アニメーターの仕事がわかる本

アニメーターの仕事がわかる本

アニメーターの仕事がわかる本

実質会社員の個人事業主という手段を使えば、最低賃金なんて無意味な世界は簡単に作れるんだなというのが一番の感想。

タイトルはよくある業界ガイドみたいで、実際にそういう意味で業界に入りたい人にも役に立つでしょう。でもそれ以上にアニメーション業界の労働問題を丁寧に語った本という意味合いが強いです。

いろいろ問題はあると思うけど、やはり一番の問題は動画ポジションの平均年収125万円という数字でしょうね。

もちろん夢を売る業界はどこも厳しいというのはあるだろうけど、声優や漫画家と根本的に異なる点は、ポジションが少ないのではなく、人手不足なのに驚くほど安いという点かと。

労働に比べて過剰に給与が安い職種というのは何らかの理由があるのです。アニメーターという仕事は1のように自分も思っていたけど、実際は5であるというのが衝撃的ですね。

  1. ポジションが少なく競争が激しい (声優、漫画家、芸能人等)
  2. 顧客から貰えるお金が公的に決まっている (医師、介護、保育士等)
  3. 必要なスキルが比較的低い (コンビニ、飲食店等のバイト等)
  4. 顧客が少ない (多くの非常にマイナーな仕事)
  5. 雇用に近い関係なのに個人事業主として契約している (フランチャイズ店の店長等)
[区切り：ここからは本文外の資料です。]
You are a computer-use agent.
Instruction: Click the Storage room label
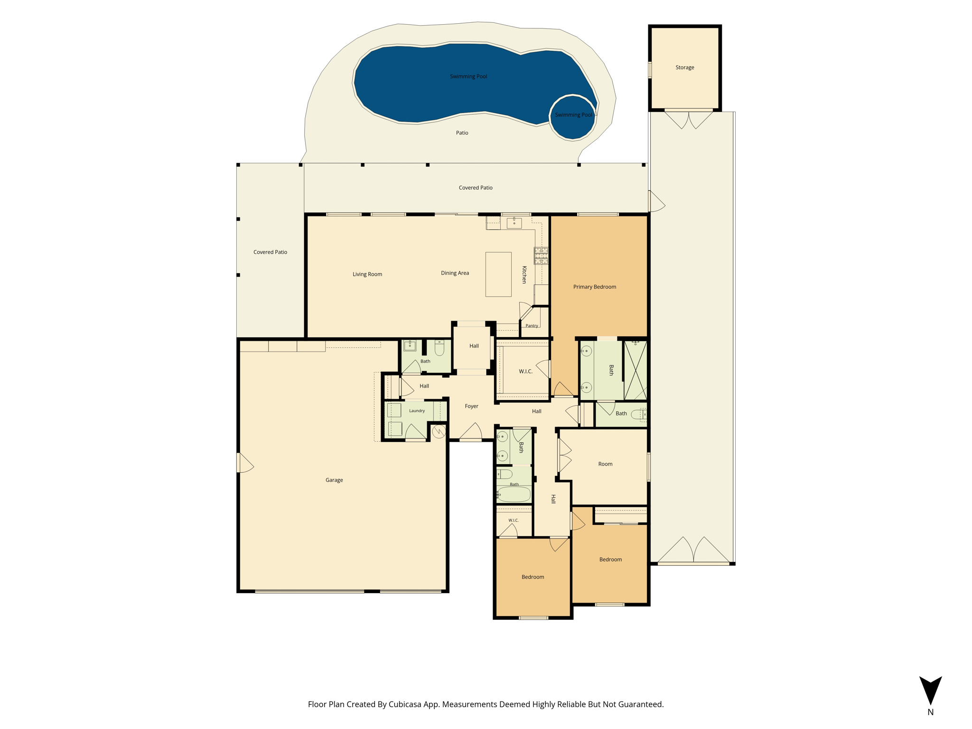684,67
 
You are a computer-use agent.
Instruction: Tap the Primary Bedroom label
594,287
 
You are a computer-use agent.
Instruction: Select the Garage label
334,480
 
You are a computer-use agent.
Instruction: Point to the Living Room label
367,274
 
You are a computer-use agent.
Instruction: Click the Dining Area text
455,273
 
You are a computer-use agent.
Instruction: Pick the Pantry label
532,326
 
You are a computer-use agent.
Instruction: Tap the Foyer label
471,406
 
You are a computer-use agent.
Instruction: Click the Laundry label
417,411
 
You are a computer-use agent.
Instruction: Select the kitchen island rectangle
498,274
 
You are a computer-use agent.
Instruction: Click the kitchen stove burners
541,255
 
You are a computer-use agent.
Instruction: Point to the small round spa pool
573,117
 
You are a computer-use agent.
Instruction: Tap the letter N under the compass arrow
930,712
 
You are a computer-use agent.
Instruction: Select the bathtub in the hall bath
514,494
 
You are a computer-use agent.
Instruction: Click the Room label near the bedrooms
605,464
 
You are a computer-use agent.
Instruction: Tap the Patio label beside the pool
462,133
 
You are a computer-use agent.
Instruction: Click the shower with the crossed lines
635,370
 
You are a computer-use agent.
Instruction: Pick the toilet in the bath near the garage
439,348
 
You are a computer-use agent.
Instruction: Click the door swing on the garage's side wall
245,463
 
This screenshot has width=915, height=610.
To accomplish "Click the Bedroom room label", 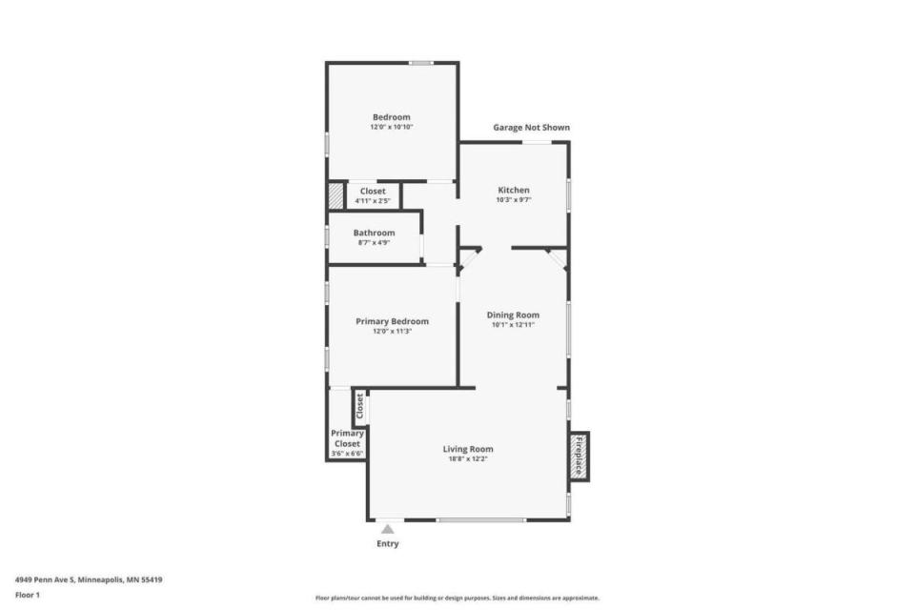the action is [391, 116].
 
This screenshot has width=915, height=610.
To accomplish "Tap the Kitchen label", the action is [514, 190].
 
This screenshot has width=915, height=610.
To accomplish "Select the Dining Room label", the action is [513, 315].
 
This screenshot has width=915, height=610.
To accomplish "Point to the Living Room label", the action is [467, 449].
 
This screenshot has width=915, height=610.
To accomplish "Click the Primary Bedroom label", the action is [392, 321].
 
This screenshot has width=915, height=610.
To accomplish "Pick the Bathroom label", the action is [374, 233].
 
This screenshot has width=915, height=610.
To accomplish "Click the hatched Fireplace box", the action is [579, 457].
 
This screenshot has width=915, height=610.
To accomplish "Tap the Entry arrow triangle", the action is [388, 529].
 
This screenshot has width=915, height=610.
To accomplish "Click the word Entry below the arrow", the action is [388, 543].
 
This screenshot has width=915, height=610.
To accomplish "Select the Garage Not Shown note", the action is [531, 128].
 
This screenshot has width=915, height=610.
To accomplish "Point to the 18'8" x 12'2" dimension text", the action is [467, 458].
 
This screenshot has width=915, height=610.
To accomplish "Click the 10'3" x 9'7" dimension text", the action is [514, 199].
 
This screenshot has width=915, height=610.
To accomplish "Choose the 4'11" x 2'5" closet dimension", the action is [373, 201].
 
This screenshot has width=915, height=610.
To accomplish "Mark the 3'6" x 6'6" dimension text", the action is [347, 453].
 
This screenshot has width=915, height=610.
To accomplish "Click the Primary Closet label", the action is [347, 438].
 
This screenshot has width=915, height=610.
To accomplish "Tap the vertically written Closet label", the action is [360, 406].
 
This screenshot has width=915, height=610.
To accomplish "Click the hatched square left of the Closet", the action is [336, 195].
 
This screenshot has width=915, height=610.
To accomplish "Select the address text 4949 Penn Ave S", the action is [46, 580].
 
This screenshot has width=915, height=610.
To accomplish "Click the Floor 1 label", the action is [28, 596].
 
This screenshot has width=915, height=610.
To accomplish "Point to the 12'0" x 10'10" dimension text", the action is [391, 127].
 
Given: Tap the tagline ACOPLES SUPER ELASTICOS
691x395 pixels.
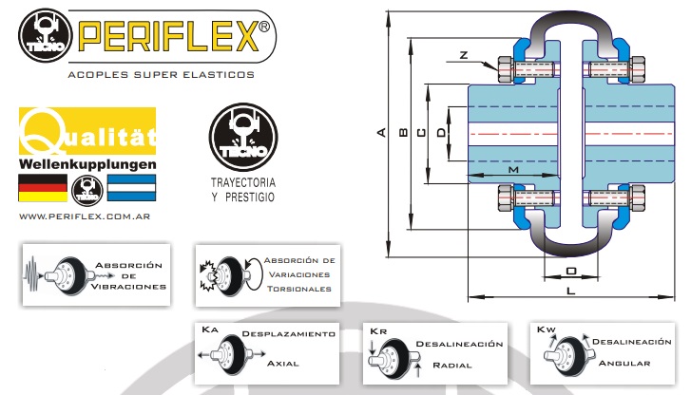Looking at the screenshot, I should click(162, 73).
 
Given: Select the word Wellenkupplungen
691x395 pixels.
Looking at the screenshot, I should click(87, 164).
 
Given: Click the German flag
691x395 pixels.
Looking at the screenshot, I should click(43, 189).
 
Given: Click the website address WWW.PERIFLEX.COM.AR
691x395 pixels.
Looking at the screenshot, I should click(86, 216).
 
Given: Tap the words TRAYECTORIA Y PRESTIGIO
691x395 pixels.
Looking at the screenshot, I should click(242, 189).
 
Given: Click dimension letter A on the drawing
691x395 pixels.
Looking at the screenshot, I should click(381, 133).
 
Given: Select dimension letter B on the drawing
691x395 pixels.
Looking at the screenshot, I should click(404, 133).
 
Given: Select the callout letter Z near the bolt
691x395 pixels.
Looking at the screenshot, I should click(463, 55).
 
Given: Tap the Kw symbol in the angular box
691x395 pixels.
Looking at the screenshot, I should click(546, 331).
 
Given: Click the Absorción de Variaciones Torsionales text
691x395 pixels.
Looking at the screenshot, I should click(298, 274).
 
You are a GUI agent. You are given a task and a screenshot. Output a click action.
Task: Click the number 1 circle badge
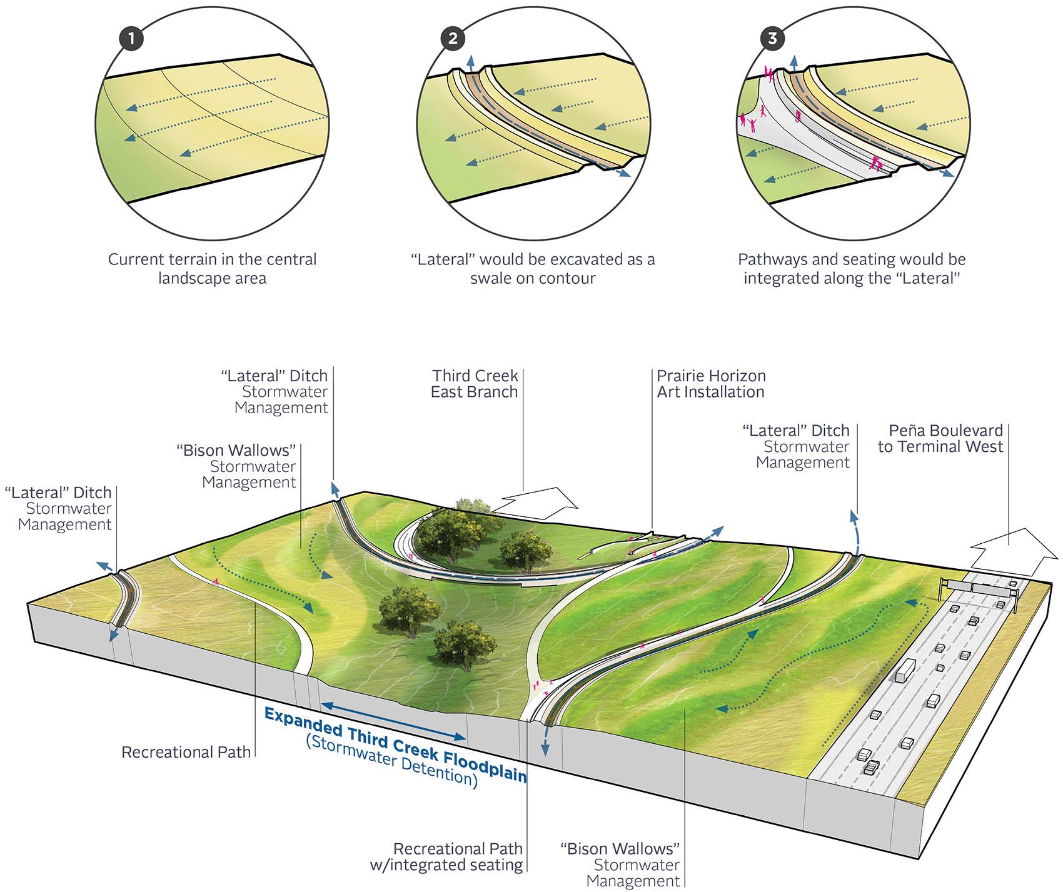pyautogui.click(x=131, y=39)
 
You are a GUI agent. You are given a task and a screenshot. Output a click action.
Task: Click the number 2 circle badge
pyautogui.click(x=453, y=39)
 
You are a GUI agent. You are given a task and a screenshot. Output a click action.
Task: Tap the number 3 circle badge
pyautogui.click(x=773, y=39)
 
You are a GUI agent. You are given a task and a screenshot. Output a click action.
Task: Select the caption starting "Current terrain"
pyautogui.click(x=213, y=269)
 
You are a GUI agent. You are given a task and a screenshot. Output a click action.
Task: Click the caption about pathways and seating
pyautogui.click(x=852, y=269)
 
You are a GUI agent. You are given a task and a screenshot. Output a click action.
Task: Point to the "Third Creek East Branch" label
pyautogui.click(x=475, y=384)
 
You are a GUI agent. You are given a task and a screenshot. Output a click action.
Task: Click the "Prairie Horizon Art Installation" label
pyautogui.click(x=711, y=384)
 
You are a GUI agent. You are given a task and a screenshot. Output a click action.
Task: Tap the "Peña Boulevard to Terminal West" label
pyautogui.click(x=940, y=438)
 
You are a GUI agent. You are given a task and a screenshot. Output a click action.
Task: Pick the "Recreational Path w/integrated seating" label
pyautogui.click(x=458, y=857)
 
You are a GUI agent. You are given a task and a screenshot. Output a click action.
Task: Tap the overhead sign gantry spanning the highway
pyautogui.click(x=979, y=591)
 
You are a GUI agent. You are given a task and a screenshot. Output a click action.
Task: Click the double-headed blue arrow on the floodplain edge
pyautogui.click(x=394, y=721)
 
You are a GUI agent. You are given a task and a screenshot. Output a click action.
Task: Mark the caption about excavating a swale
pyautogui.click(x=533, y=269)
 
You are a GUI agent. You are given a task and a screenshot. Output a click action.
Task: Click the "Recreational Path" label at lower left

闇が深いという意味ではかつては代表格だったIT業界に自分も長くいますけど、それでもまだ雇用という盾に守られていたのだなあと。フリーランスもいますが、優秀な人しかならないので、むしろ年収アップを目指してなるわけです。

問題解決案として社員化という話がでています。ただIT業界もまさに同じ問題がありますが、プロジェクトが始まると人が大量に必要となり、終わるといらなくなる仕事における社員化は、下請け会社を作ることによって雇用の流動性を確保する方向になりがちなんですよね。まあそれでも個人事業主よりはましだと思いますが。

皮肉なのは制作本数が過剰に増えているのは、昨今の海外の売上で市場が成長している非常に稀な市場だからということ。お金を払わない人がいるからではなく、市場が成長しているが故の歪みなわけです。

つらいのは消費者にとってできることってほとんどないんですよね。せめて何らかの問題のあるアニメでも、いろいろ大変なんだな、作っていただけるだけありがたいと感謝して観ることくらいですかね。